薬の神じゃない!


雨の晩に主人公チョン・ヨンが言い放つ、それを口にしたらおしまいの「おれは患者でもないのに」。後に義弟のツァオ刑事が患者にすがられる際の「誰だって何時この病気になるか分からないよ」なんて、言わなくていいはずの言葉なのだ。社会が言わねばならなくさせているのだ。人として「見ていられない」、どんな問題だってそれで十分なのに。

猛然と麺を食べるというのがやはりうちらには生命力を連想させるのだろう、「鵞鳥湖の夜」の終盤のそれは最後の…といった感じだったけれど、本作では命の幕開けとなる。薬を飲んだ患者のリュが麺、だけじゃなくおかずにも食らいつく。これに限らず薬を飲んだ者や家族がやたら活発になる描写は比喩のようにも受け取れる。金銭の悩みから少しでも解放されると元気になるとは「この世で最大の病気は貧乏」の証明だ。

販売仲間のシングルマザー、リウが働く店での「彼女が踊った後に酒につきあわせますから」とは男同士で女を物扱いしてその場を治めようとする見慣れたやり口だが、チョン・ヨンは断る。一方でこの時の彼と逆の世界、工場主としての接待の場や偽博士の壇上などでは常に女が物扱いされている。人間愛に目覚めたら女をそんなふうに扱うなんてできない「はず」だ。世の中そうでもないような事例が散見されるけれども。
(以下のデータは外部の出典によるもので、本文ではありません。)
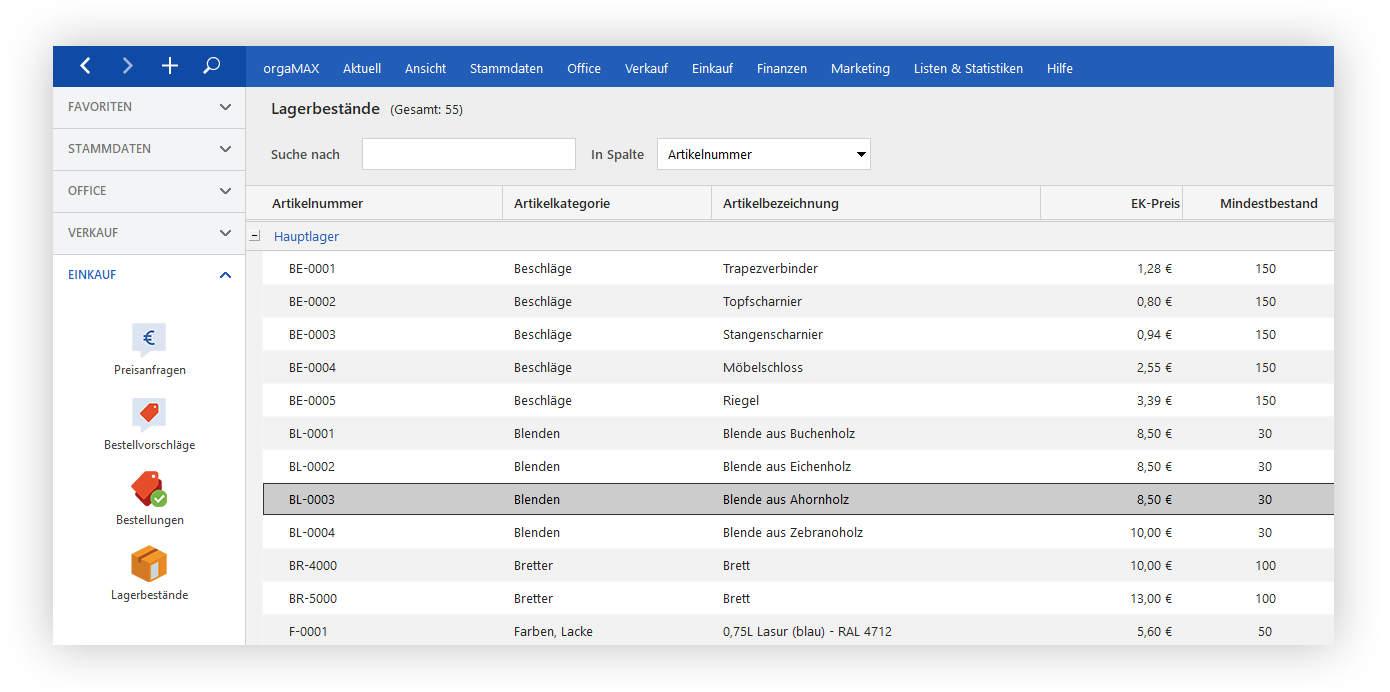This screenshot has height=692, width=1390.
Task: Collapse the Einkauf sidebar section
Action: tap(149, 275)
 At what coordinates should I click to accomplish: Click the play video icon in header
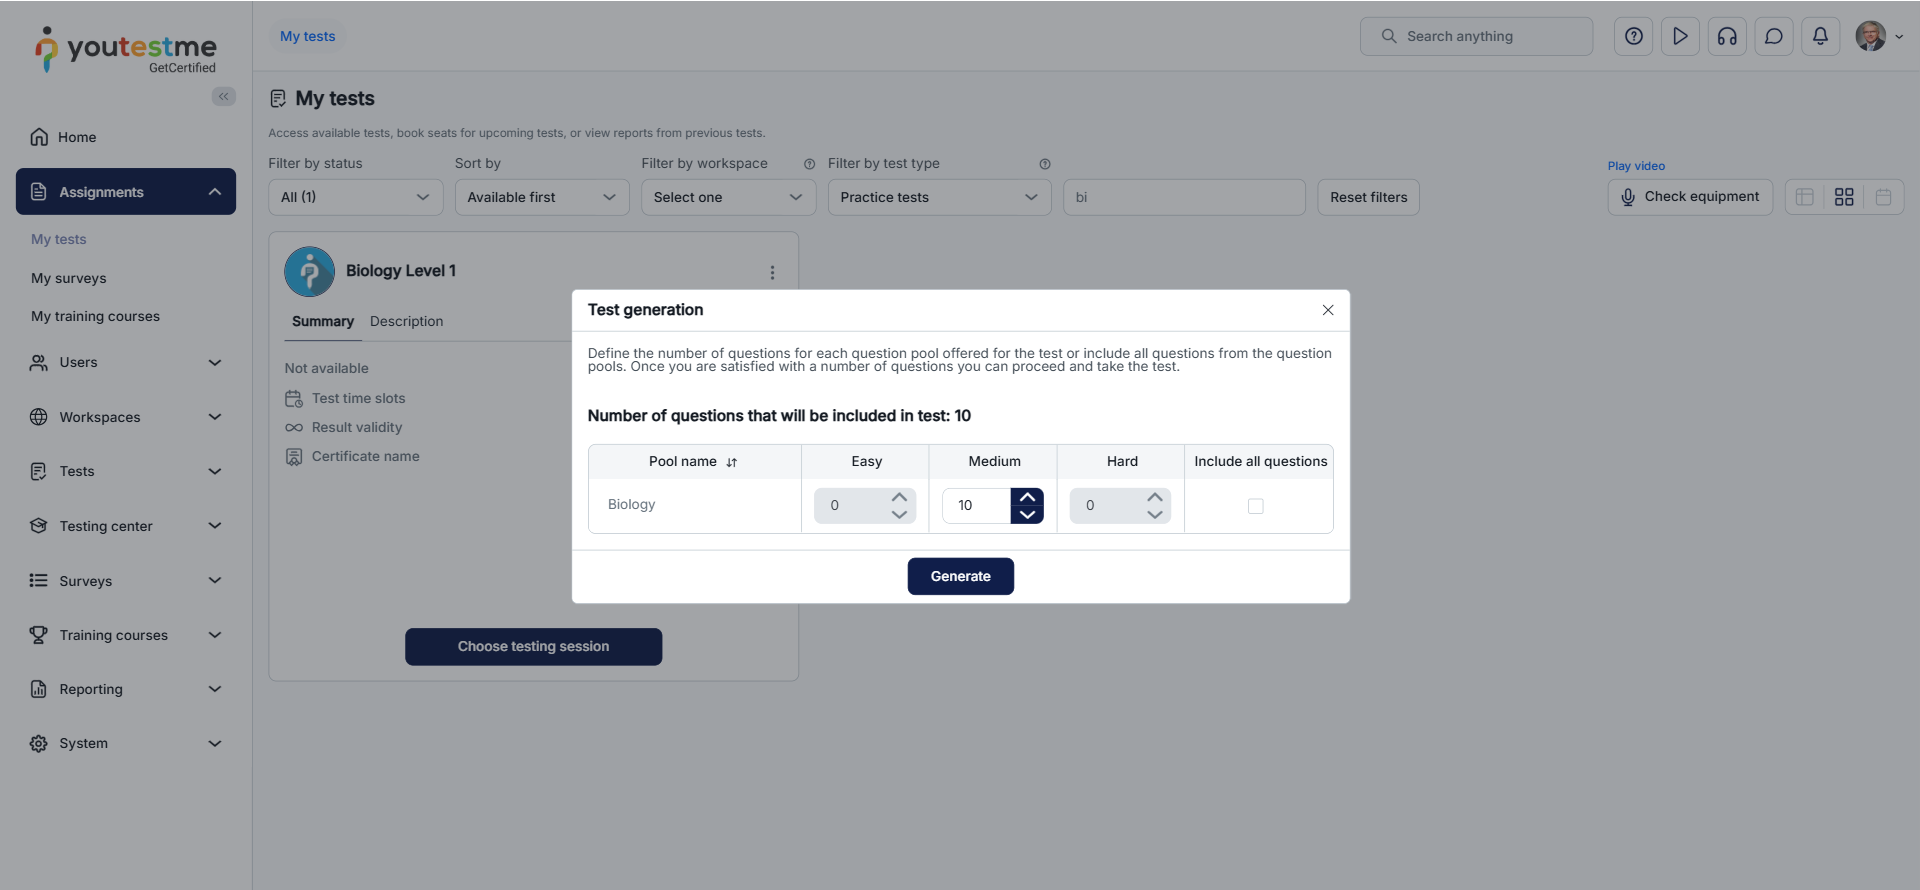pyautogui.click(x=1680, y=37)
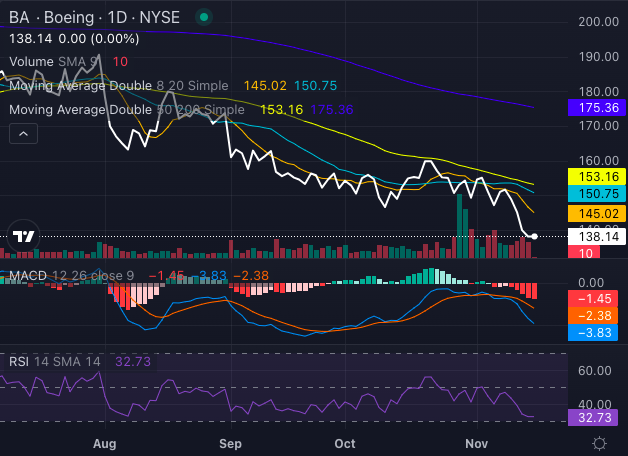Open chart settings gear icon

(599, 443)
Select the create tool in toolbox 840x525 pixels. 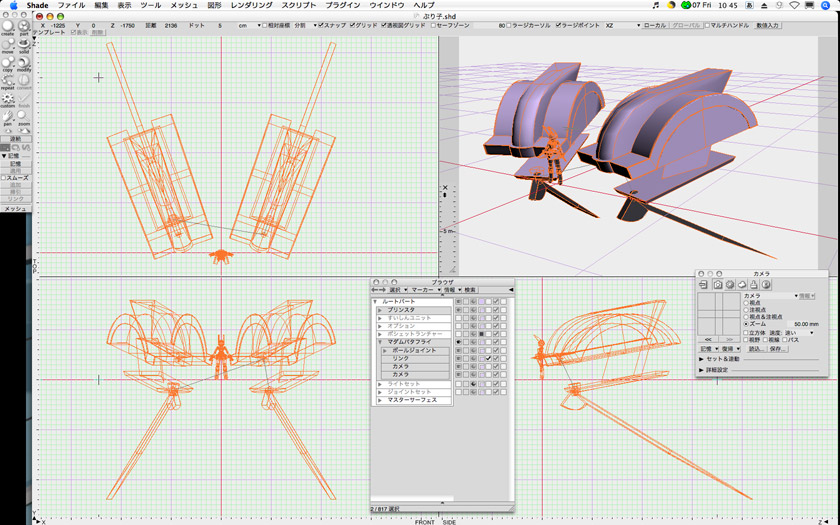click(8, 26)

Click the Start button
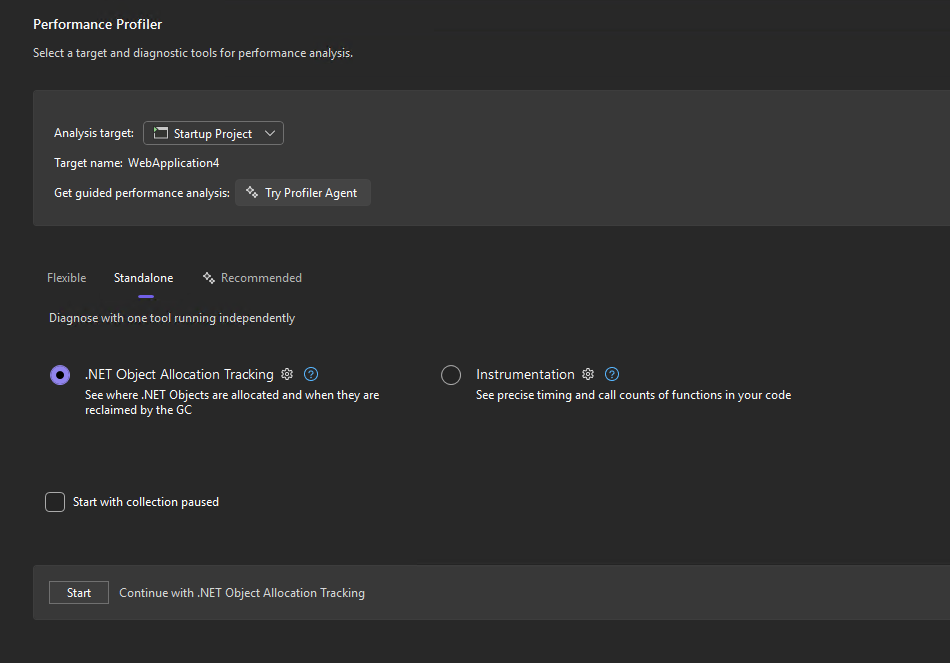pos(78,592)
初めて仲間と金を得たリウが自分を物扱いしていた男に脱げ脱げ!と享楽的に叫ぶ姿にふと、ひととき一人が解放されても他の嫌々働いている女達が救われるわけじゃないというこの状況は、「違法」薬物で命を長らえても所詮は大きな力に支配されているという物語の枠組みと同じじゃないかと暗い気持ちになった。だから映画の終わりに出る、本作によって現実が変わったという文には力づけられた。

海外へと息子を見送ったチョン・ヨンとツァオ刑事は「おれたちよりよく生きることができるさ」と言葉を交わす。でも二人はそれぞれ出来ることを精一杯どころじゃなくやった。それで国が変わったならば、自分だって下の世代だって、少しでもよく生きることができる。そのことを今の日本に重ねたら涙が出た。